Relief as Reserve Bank slashes the repo rate
The South African Reserve Bank (SARB) announced that it had slashed the repo rate by another 100 basis points for the second time in as many months.
The decision is aimed at mitigating the negative impact on the economy of the lockdown to curb the spread of Covid-19. The lockdown was initially set to last 21 days but has been extended by two weeks to the end of April.
Economists have described the decision as a “windfall” for consumers holding loans with banks, which will translate into savings of thousands of rand, depending on the size of their debt. However, a Pietermaritzburg-based NGO representing poor communities warned that such “rescue packages” should not be the preserve of the middle class.
Announcing the decision, SARB governor Lesetja Kganyago, said the bank was acting in line with what other central banks around the world had done in times of national challenges.
Dr Christie Viljoen, PwC economist, described the decision as good news for consumers, adding that the central bank had to make the cut partly due to the country’s very poor economic outlook.
“This drop is very significant, it’s something that we have never seen,” said Viljoen, adding that the announcement was unexpected.
With every 25 basis points cut, said Viljoen, the consumer makes a saving of R165.
He previously told The Mercury that a consumer paying a bond of R1million could expect to pay about R165 less for every 25 basis point cut in interest rates on their monthly repayments (R660).
He said the repo rate cut, combined with the previous cut, could see a consumer saving around R1320 a month.
“The idea of the reserve bank is that people could have more money and they could spend it and stimulate the economy,” he said.
However, Viljoen cautioned that having more money did not mean consumers would spend it.
“With the current uncertainty, especially in the job environment, people might just decide to hold onto that money to see how things turn out.”
Viljoen said the latest consumer index showed that consumers were reluctant to spend even on durable items like furniture.

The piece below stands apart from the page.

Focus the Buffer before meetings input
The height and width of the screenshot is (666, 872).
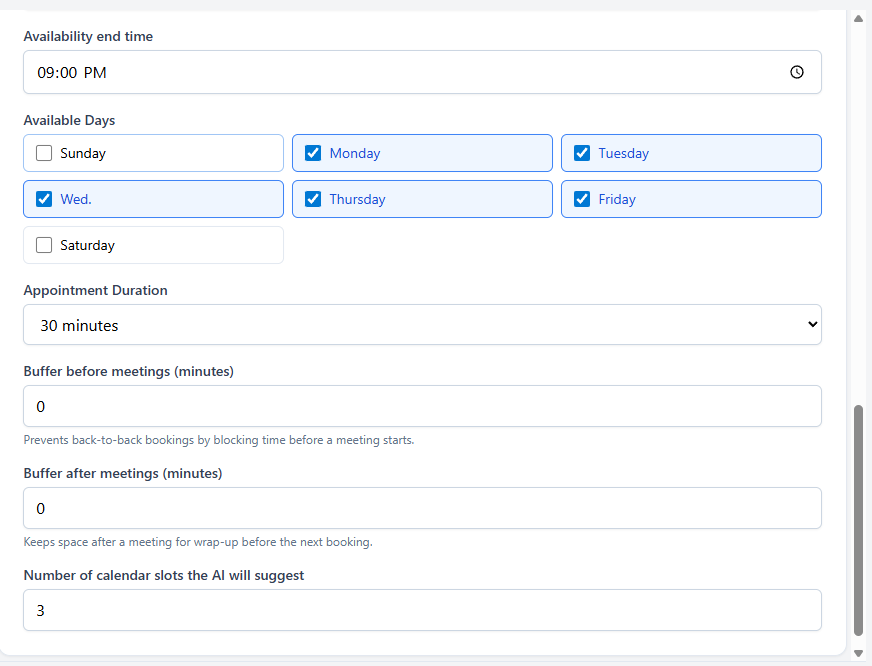click(x=422, y=407)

He said those who spend the money should use it to pay off their debt much sooner.
Another economist, Mike Schussler, said the repo rate cut was a brilliant idea, but would only be effective if it was able to get the economy going again.
He said between the interest rate cuts and the drop in petrol price, consumers would have extra cash they could spend elsewhere.
He added that although people who had funds invested might be affected, the country needed to implement this measure.
“We still have ammunition in (interest rates). If this drop doesn’t work, we can drop them (interest rates) again in a few months. We can’t do much fiscally, but we can use the interest rate to stimulate the economy,” he said.
The SA National Consumer union vice-chairperson, Dr Clif Johnston, said this was good news for people who had debt, as they would see a substantial drop in their repayments.
“I’m not an economist but the markets are in a bad way, and this could help,” he said.
However, the move could spell trouble for people who are living on their investments, as they will see their income drop.
Mervyn Abrahams, programme co-ordinator at the Economic Justice and Dignity Group, said they welcomed the announcement as it would assist the middle class by easing their debt pressures, and lead to disposable income being available that could be spent to stimulate the economy.
He said generally, South African interest rates were very high compared to global standards and, therefore, the SARB had room to cut.
“We would like to point out that this will benefit the small minority who are using the banking system - the poor will not benefit.
“That’s why we’re supporting the call that for the next six months the government increases the child support grant by R500 to balance out the benefits that have been received by the middle class.”
Abrahams said poor communities deserved a break because they would not benefit from the repo rate cut, as there was no direct correlation between it and food prices.
In a statement, Kganyago said the national lockdown had left businesses shut down for longer periods, and households with income spending less.
He said current conditions would likely also increase job losses. The impact would be particularly severe for small businesses, and individuals with earnings in the informal sector.